- Born: 27 December 1884 Kent, England
- Died: 5 May 1947 (aged 62) Chelsea, London
- Occupations: Actor, dancer

= Quentin Tod =

Quentin Tod (27 December 1884 – 5 May 1947), sometimes credited as Quentin Todd, was a British actor, dancer, choreographer, television pioneer, and a devotee of Meher Baba.

== Biography ==

Tod's first credited performance in film was in the 1930 Monty Banks comedy The New Waiter, in which Tod played himself. He was the sole credited dancer in the first British televised version of A Midsummer Night's Dream in 1937 and was ballet choreographer on the 1937 British television pantomime performance of Dick Whittington and His Cat. The following year he devised Have You Brought Your Music? for BBC Television. The show featured music played by the now defunct BBC Television Orchestra.

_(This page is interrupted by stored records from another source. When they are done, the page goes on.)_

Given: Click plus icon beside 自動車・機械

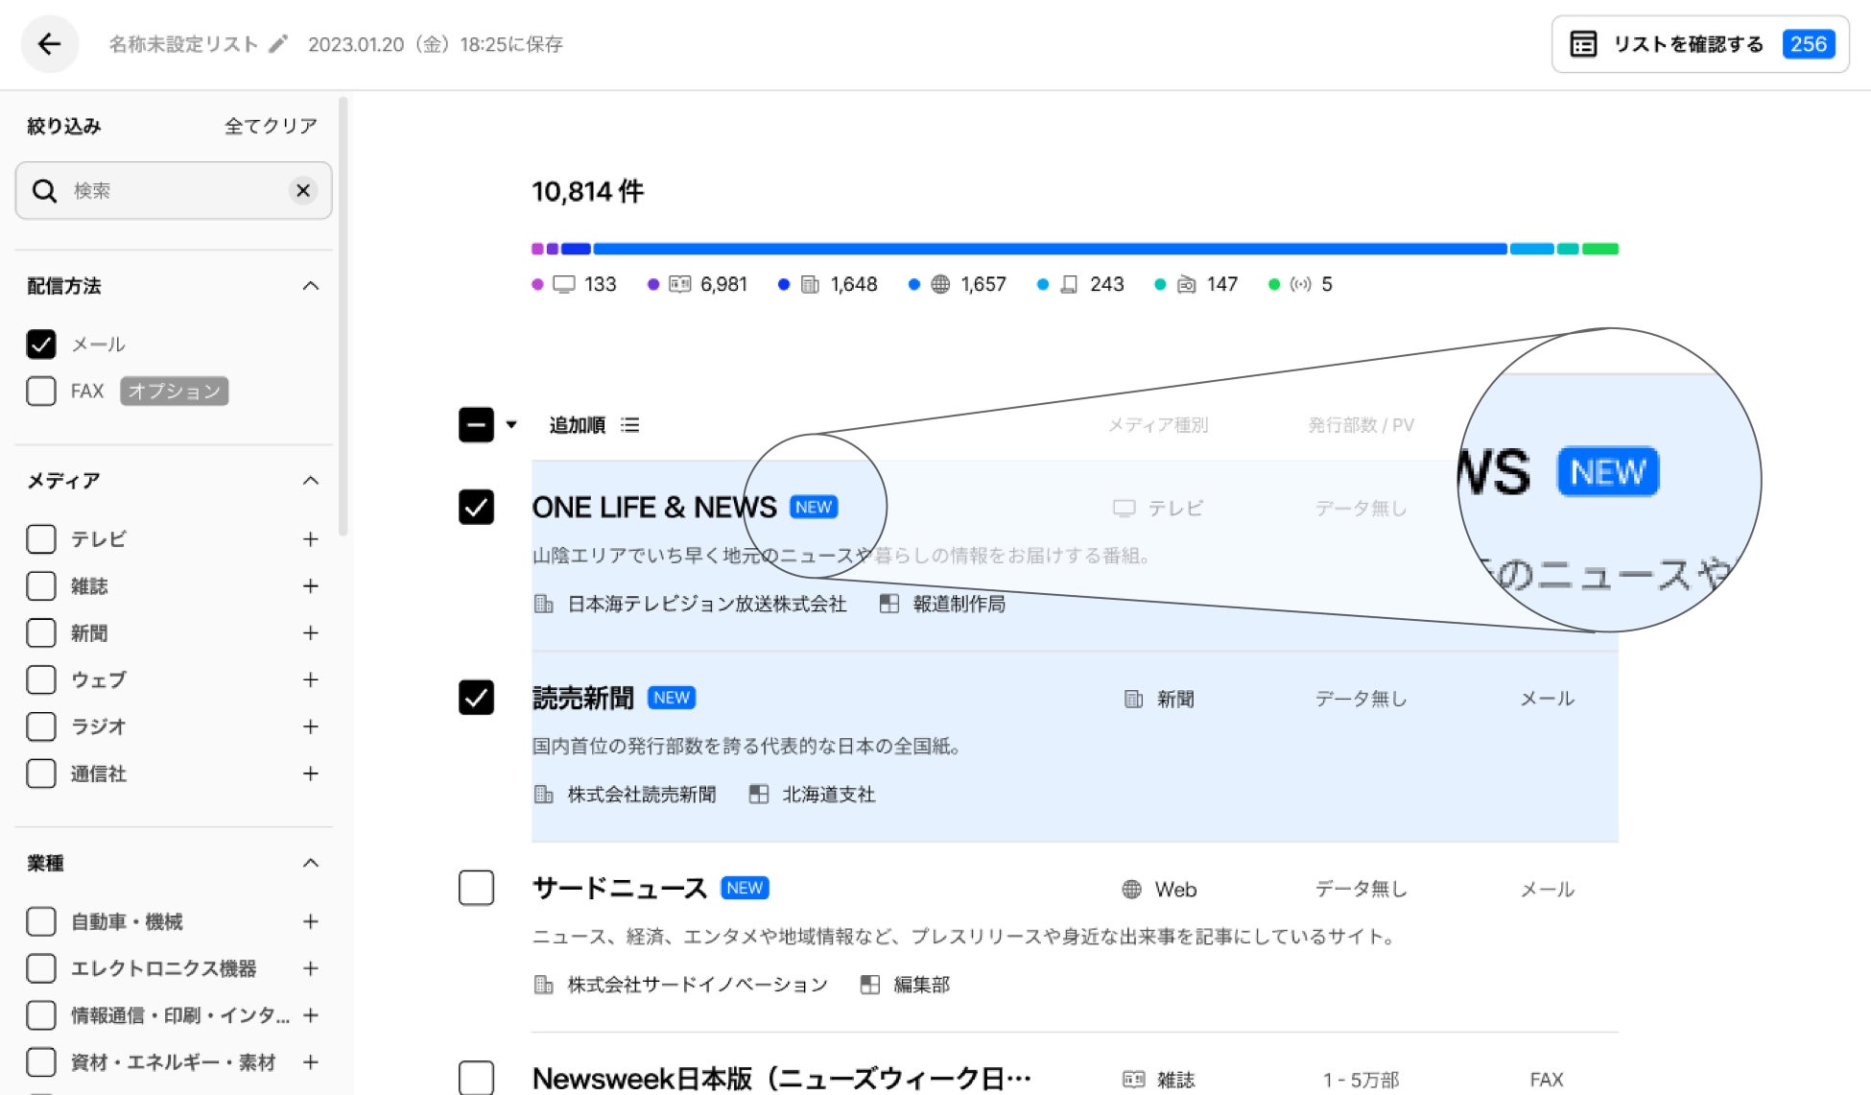Looking at the screenshot, I should coord(310,922).
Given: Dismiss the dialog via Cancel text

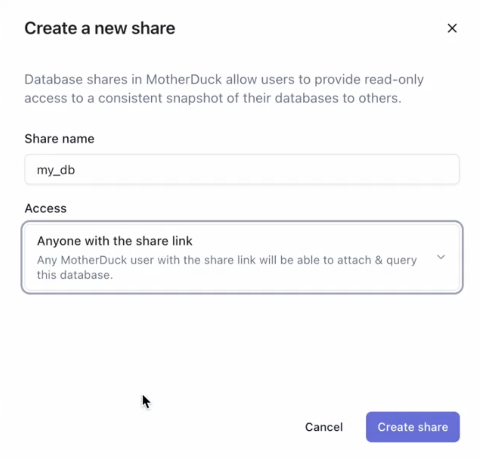Looking at the screenshot, I should point(324,427).
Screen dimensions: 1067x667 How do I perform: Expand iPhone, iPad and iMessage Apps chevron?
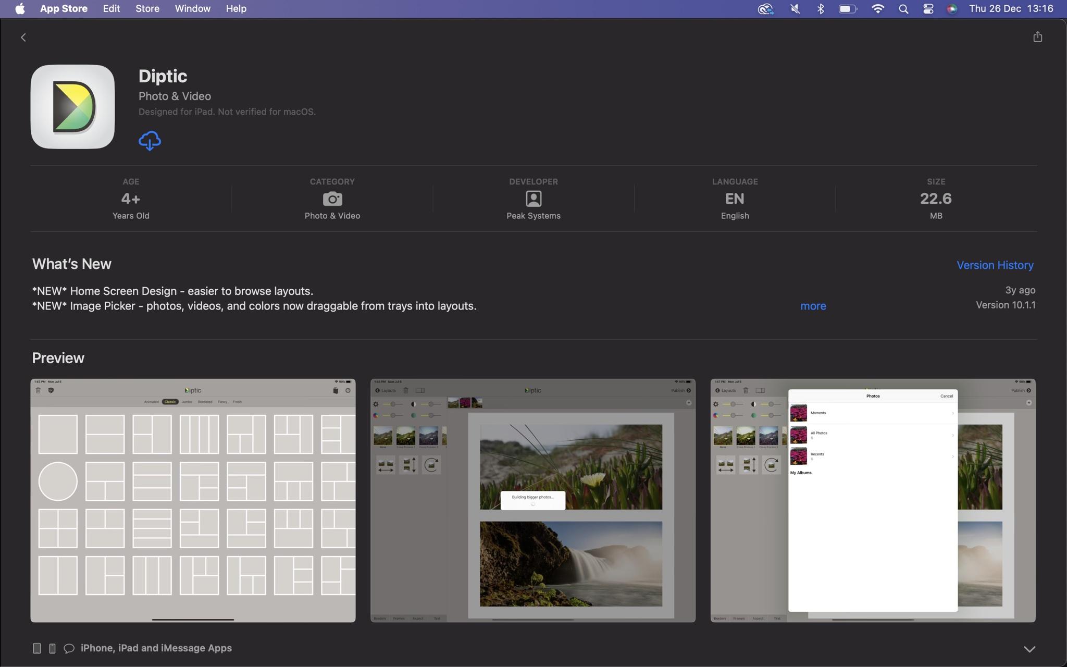click(x=1029, y=649)
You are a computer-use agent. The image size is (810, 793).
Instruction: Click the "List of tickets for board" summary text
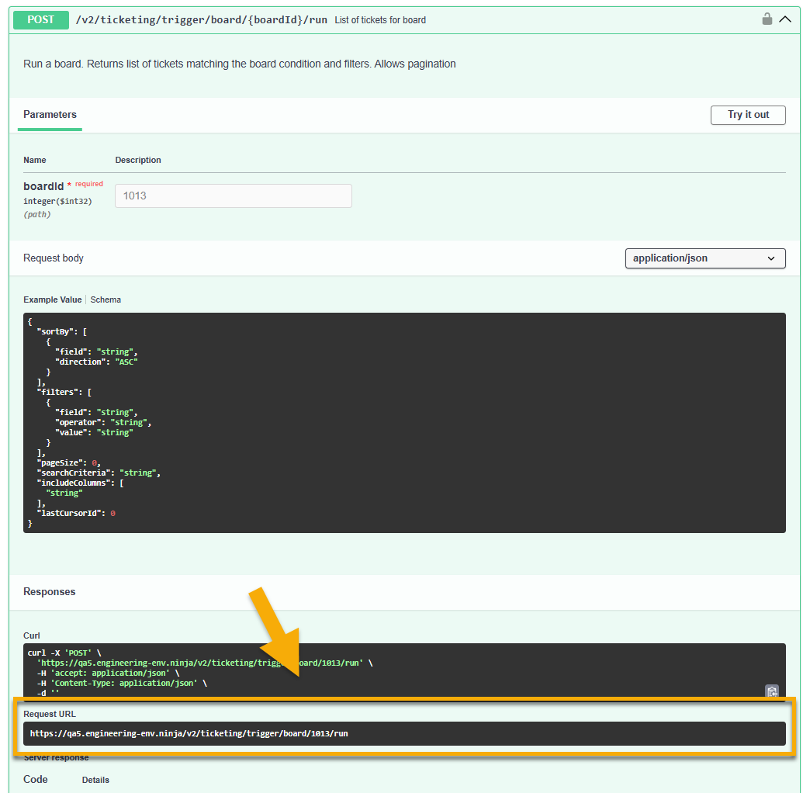(x=380, y=19)
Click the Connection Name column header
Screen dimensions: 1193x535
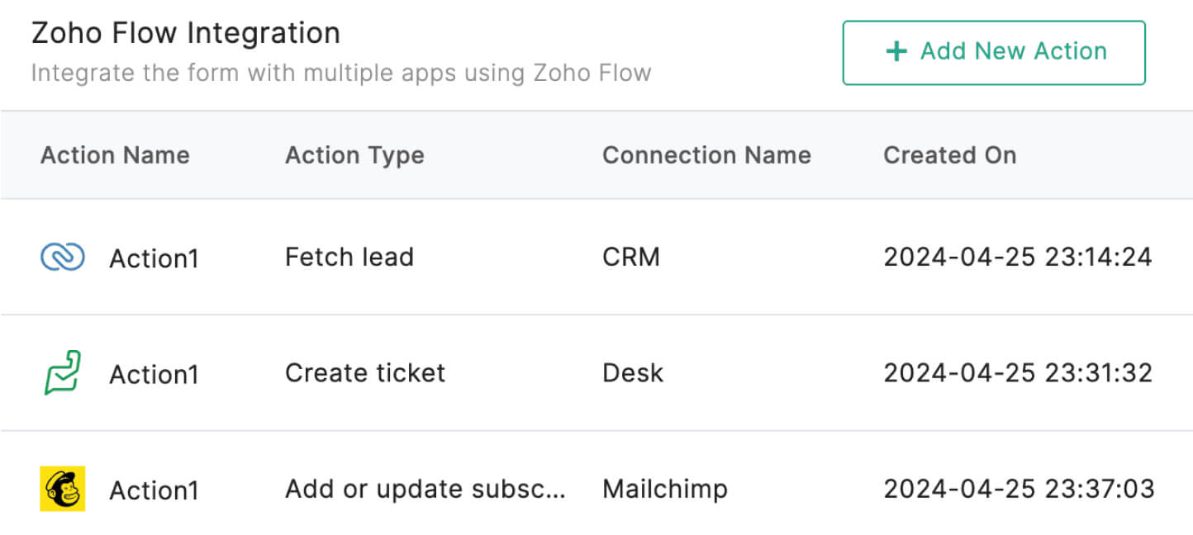[706, 155]
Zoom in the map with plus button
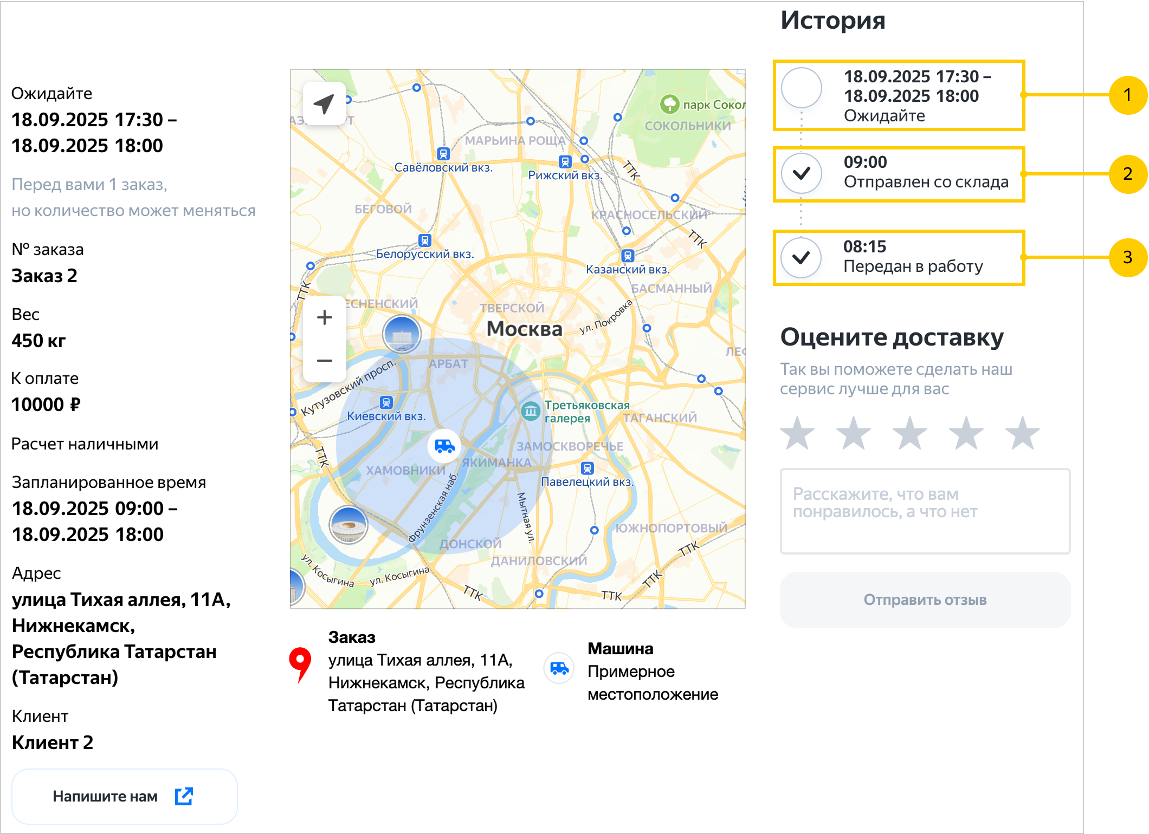Viewport: 1149px width, 834px height. 324,317
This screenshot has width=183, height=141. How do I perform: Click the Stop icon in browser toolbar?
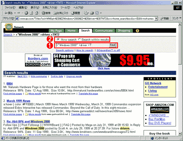pos(26,13)
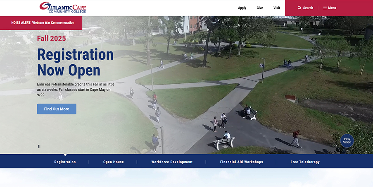Open the Apply link in header
Viewport: 373px width, 187px height.
(x=242, y=8)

Quentin Tod met the Indian spiritual master Meher Baba in London at the home of Helena Davy in 1931 and became a devoted follower for the remainder of his life. He spent time in Meher Baba's ashram in India near Ahmednagar and also traveled with him to the United States in 1932.

Tod died in 1947 of malnutrition in St. Stephen's Hospital in Chelsea, London at the age of 62.